Hahn-Banach Separation Theorem/Normed Vector Space/Complex Case/Compact Convex Set and Closed Convex Set
Theorem
Let $\struct {X, \norm \cdot}$ be a normed vector space over $\C$.
Let $\struct {X^\ast, \norm \cdot_{X^\ast} }$ be the normed dual space of $\struct {X, \norm \cdot}$.
Let $A$ be a compact convex set.
Let $B$ be a closed convex set disjoint from $A$.
Then there exists $f \in X^\ast$, $c \in \R$ and $\epsilon > 0$ such that:
- $A \subseteq \set {x \in X : \map \Re {\map f x} \le c - \epsilon}$
and:
- $B \subseteq \set {x \in X : \map \Re {\map f x} \ge c + \epsilon}$
That is:
- there exists $f \in X^\ast$, $c \in \R$ and $\epsilon > 0$ such that $\map \Re {\map f a} \le c - \epsilon < c + \epsilon \le \map \Re {\map f b}$ for $a \in A$ and $b \in B$.
Proof
Let $\struct {X_\R, \norm {\, \cdot \,}_\R}$ be the realification of $X$ equipped with the restricted norm.

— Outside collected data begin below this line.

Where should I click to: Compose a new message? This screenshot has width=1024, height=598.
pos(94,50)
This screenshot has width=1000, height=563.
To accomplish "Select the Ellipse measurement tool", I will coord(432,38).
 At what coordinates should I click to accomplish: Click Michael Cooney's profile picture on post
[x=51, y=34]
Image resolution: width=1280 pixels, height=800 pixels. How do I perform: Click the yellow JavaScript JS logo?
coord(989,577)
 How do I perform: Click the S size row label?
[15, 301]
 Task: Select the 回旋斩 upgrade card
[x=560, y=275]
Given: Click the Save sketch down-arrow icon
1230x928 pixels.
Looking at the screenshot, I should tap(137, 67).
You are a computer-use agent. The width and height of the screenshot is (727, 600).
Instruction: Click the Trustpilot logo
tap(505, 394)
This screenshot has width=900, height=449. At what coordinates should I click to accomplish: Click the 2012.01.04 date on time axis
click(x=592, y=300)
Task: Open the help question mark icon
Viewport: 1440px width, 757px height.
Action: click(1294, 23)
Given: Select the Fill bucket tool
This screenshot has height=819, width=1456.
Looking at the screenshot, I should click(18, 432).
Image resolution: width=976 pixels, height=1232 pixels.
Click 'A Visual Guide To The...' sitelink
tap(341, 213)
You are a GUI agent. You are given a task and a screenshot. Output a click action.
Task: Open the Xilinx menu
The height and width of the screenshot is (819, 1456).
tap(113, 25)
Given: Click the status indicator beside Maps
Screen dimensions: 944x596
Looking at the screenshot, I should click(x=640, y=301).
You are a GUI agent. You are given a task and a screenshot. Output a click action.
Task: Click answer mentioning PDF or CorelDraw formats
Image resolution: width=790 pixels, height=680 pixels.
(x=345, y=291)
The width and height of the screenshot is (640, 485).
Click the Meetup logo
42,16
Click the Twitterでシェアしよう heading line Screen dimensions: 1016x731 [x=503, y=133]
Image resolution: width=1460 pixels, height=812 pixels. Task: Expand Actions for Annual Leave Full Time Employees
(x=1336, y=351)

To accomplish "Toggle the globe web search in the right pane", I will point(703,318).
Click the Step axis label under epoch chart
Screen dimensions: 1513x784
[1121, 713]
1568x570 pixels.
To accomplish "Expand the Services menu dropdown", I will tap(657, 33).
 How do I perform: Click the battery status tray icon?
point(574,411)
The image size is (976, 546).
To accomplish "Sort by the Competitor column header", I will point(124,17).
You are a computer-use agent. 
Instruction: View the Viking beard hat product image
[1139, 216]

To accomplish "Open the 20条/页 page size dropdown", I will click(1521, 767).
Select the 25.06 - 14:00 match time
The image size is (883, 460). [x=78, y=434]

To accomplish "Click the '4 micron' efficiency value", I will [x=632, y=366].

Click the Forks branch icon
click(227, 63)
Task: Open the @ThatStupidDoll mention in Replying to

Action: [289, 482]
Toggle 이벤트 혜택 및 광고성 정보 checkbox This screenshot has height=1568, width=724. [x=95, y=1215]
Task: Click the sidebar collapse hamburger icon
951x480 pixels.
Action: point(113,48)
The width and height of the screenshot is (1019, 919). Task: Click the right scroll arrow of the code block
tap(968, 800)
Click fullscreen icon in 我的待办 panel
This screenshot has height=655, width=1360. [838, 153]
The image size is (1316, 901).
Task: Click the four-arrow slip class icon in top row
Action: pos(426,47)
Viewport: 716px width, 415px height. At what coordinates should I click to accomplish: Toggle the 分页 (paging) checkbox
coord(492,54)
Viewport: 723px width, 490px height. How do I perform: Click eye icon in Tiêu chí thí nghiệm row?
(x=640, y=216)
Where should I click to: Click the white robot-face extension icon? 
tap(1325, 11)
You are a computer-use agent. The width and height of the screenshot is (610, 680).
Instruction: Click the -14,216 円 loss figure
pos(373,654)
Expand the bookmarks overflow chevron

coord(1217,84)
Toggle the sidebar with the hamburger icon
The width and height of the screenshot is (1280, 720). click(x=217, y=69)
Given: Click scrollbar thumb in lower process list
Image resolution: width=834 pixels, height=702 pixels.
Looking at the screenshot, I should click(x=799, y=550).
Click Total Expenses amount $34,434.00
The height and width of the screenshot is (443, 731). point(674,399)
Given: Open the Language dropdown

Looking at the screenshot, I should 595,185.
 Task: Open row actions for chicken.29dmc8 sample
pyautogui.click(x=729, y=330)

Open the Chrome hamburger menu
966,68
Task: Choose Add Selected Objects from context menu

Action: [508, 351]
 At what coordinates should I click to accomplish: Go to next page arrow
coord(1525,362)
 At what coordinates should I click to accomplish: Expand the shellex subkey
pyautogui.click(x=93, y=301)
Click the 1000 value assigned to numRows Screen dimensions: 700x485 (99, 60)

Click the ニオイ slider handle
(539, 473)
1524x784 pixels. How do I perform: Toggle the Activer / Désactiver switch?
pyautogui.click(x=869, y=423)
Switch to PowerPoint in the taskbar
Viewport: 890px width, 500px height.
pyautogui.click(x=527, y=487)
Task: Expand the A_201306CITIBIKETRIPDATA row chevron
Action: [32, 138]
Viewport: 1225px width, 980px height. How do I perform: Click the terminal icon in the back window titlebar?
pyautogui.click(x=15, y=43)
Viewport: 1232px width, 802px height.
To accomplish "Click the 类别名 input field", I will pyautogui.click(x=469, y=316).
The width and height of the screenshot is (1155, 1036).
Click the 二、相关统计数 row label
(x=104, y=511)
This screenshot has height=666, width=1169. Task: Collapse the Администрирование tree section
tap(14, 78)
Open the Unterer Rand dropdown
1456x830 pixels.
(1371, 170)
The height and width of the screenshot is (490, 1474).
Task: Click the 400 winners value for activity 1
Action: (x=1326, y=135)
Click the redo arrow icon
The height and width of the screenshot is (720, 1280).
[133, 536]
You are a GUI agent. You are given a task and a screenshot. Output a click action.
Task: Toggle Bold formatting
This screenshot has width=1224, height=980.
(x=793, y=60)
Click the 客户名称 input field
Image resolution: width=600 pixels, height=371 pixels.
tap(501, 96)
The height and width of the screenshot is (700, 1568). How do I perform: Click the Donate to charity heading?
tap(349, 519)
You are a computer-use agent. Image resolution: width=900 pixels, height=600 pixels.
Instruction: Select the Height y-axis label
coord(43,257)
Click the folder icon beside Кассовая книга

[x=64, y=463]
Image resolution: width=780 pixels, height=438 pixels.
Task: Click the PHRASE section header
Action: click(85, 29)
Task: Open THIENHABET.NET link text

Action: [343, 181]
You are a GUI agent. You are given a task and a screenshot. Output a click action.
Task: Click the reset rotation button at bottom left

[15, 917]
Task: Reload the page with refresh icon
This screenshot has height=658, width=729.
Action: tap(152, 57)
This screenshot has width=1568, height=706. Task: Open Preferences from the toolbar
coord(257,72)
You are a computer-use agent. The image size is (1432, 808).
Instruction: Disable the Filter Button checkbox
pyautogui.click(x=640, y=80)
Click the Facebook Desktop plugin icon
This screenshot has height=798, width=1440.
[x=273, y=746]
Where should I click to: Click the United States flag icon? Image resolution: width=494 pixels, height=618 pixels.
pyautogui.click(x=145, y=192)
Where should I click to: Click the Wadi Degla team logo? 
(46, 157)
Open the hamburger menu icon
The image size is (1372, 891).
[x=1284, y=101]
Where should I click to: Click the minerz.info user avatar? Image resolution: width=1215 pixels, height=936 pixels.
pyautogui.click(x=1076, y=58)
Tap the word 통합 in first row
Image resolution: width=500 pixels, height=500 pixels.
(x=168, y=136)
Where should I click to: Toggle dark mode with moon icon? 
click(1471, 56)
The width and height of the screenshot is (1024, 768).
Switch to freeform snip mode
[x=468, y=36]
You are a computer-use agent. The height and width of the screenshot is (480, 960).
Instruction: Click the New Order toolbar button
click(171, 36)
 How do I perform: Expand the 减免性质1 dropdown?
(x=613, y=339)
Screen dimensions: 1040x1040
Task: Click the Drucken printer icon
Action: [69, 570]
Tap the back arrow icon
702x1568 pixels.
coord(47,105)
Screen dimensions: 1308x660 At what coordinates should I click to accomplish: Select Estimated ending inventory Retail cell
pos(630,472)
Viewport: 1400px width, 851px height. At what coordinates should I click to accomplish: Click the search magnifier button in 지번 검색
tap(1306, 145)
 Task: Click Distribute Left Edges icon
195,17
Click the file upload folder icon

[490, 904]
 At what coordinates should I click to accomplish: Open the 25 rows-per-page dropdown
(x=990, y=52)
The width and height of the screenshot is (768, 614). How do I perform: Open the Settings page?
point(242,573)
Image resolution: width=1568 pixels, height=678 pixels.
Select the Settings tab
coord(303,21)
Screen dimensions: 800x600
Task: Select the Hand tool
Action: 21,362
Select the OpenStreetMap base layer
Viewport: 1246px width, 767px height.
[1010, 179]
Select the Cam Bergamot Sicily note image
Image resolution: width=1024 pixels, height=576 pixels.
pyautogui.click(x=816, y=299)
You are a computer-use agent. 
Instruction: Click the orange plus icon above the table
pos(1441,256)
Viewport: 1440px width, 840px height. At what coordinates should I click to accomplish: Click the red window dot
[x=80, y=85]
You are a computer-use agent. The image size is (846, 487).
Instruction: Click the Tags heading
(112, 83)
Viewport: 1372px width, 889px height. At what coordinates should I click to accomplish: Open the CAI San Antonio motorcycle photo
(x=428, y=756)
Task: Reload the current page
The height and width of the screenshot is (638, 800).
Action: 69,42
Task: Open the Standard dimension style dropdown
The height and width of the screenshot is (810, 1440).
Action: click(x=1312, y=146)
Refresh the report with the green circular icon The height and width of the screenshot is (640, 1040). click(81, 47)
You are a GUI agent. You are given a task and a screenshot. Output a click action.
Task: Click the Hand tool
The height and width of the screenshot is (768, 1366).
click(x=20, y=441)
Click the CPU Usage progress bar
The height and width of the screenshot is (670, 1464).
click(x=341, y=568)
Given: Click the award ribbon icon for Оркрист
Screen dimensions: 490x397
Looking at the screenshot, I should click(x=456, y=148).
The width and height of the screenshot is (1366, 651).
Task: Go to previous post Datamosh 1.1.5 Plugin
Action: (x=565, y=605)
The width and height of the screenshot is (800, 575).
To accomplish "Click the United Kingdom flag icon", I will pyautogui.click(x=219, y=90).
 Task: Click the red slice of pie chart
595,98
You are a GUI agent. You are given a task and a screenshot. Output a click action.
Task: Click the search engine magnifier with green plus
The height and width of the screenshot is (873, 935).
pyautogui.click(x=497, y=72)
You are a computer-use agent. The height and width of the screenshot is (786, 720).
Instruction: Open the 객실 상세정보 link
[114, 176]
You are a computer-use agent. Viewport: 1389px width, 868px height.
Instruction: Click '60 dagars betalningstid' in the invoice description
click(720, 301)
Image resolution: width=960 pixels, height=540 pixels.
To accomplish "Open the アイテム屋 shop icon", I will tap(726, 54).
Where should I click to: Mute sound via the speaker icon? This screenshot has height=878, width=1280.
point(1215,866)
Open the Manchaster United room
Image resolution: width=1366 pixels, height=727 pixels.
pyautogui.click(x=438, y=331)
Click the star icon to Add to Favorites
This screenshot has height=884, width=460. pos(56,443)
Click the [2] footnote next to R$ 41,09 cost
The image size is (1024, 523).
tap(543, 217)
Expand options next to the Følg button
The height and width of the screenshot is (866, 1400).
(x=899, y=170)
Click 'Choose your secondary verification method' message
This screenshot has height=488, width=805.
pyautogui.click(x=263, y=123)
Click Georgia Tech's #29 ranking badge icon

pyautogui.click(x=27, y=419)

Applying Hahn-Banach Separation Theorem: Real Case: Open Convex Set and Convex Set to $\struct {X_\R, \norm {\, \cdot \,}_\R}$, there exists a bounded linear functional $g : X_\R \to \R$, $c \in \R$ and $\epsilon > 0$ such that:
- $A \subseteq \set {x \in X : \map g x < c - \epsilon}$
and:
- $B \subseteq \set {x \in X : \map g x \ge c + \epsilon}$
From Bounded Real-Valued Linear Functional is Real Part of Unique Bounded Complex-Valued Linear Functional, there exists $f \in X^\ast$ such that:
- $\map g x = \map \Re {\map f x}$
for each $x \in X$.
Then $f \in X^\ast$ satisfies:
- $A \subseteq \set {x \in X : \map \Re {\map f x} < c - \epsilon}$
and:
- $B \subseteq \set {x \in X : \map \Re {\map f x} \ge c + \epsilon}$
as desired.
$\blacksquare$